Ludwigshafen, Germany – BASF has signed a deal to gain long-term access to biobased 1,4-butanediol (BDO) from Qore, a joint venture between Cargill and Helm. Its downstream applications include the manufacture of polyurethanes for the CASE market.
Qore’s biobased raw material, sold under the brand name Qira, will be made at Cargill’s corn refining site in Eddyville, Iowa. The corn-derived BDO is made via the fermentation of sugars obtained from corn, and it will have the same quality and specifications as the traditional fossil-based chemical. BASF said this will allow it to make BDO derivatives that are also identical to their petrochemical-derived counterparts.
The deal will enable BASF to expand its portfolio of BDO derivatives by adding biobased variants of products such as the solvent THF, and polyTHF, which is used to make a TPU that is highly abrasion-resistant and elastic. This is particularly useful in the automotive sector, where it is used to make hoses, films and cable sheathing. It is also used in the manufacture of TPUs for skate wheels.

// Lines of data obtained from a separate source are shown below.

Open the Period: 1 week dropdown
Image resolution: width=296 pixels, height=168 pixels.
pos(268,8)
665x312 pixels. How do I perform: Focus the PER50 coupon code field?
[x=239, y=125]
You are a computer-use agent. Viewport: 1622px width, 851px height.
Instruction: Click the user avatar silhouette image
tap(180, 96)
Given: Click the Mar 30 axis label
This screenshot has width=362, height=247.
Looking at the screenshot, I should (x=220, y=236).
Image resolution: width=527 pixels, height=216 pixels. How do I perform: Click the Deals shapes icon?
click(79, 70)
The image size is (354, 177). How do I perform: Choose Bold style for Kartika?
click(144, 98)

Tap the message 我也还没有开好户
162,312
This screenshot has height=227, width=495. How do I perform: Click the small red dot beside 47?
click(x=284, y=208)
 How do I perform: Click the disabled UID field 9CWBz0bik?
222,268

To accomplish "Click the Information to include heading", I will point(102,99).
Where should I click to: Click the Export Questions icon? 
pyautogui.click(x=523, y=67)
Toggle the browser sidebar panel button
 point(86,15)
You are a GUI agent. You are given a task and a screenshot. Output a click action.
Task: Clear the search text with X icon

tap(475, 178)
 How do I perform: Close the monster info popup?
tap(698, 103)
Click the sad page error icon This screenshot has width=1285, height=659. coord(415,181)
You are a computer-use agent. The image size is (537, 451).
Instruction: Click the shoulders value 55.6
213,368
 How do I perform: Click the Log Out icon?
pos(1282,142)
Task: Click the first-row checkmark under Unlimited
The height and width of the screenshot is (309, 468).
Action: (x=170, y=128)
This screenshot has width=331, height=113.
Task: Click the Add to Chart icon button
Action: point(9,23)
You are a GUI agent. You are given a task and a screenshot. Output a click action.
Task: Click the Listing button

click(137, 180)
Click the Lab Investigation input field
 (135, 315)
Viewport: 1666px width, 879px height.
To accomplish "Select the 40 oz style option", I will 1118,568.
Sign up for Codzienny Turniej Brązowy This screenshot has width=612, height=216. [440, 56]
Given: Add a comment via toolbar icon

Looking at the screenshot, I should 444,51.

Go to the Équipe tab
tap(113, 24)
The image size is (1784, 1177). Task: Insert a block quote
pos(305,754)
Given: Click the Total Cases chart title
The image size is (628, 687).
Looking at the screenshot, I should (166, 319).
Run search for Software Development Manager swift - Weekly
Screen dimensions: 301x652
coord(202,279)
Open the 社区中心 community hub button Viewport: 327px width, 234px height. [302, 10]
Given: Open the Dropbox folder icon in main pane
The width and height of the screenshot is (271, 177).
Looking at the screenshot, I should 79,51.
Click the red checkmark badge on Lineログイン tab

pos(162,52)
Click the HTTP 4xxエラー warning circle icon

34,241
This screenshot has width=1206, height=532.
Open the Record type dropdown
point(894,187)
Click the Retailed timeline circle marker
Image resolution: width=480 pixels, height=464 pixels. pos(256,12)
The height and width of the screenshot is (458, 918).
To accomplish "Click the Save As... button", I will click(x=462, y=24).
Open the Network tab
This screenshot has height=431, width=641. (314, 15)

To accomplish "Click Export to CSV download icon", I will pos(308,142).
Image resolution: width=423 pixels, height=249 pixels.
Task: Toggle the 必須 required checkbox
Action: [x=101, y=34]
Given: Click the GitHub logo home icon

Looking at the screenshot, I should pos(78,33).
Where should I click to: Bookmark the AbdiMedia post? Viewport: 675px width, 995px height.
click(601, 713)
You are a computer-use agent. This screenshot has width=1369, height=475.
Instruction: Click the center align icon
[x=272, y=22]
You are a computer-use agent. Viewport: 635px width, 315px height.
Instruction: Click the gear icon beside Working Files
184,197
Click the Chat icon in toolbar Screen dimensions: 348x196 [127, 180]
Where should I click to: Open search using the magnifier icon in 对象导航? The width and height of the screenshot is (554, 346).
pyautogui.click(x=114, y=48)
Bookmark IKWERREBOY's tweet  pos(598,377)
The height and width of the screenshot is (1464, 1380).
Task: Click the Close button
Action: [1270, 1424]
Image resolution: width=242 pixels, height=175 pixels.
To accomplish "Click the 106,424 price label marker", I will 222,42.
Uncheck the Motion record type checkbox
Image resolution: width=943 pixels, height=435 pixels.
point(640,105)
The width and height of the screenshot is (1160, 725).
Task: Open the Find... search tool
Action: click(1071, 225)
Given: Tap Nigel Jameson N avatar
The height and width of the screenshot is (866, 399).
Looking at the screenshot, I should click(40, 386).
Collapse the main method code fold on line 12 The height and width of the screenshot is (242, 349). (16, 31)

The first commercial quantities are expected to be available in early 2025. BASF has five plants that make polyTHF around the world.
“Qira is the perfect drop in product, enabling the industry to switch to more sustainable alternatives fast and seamless,” said Qore CEO Jon Veldhouse, CEO of Qore and continues: “By switching to Qira, the product carbon footprint can potentially be reduced by up to 86% compared to fossil-based BDO.”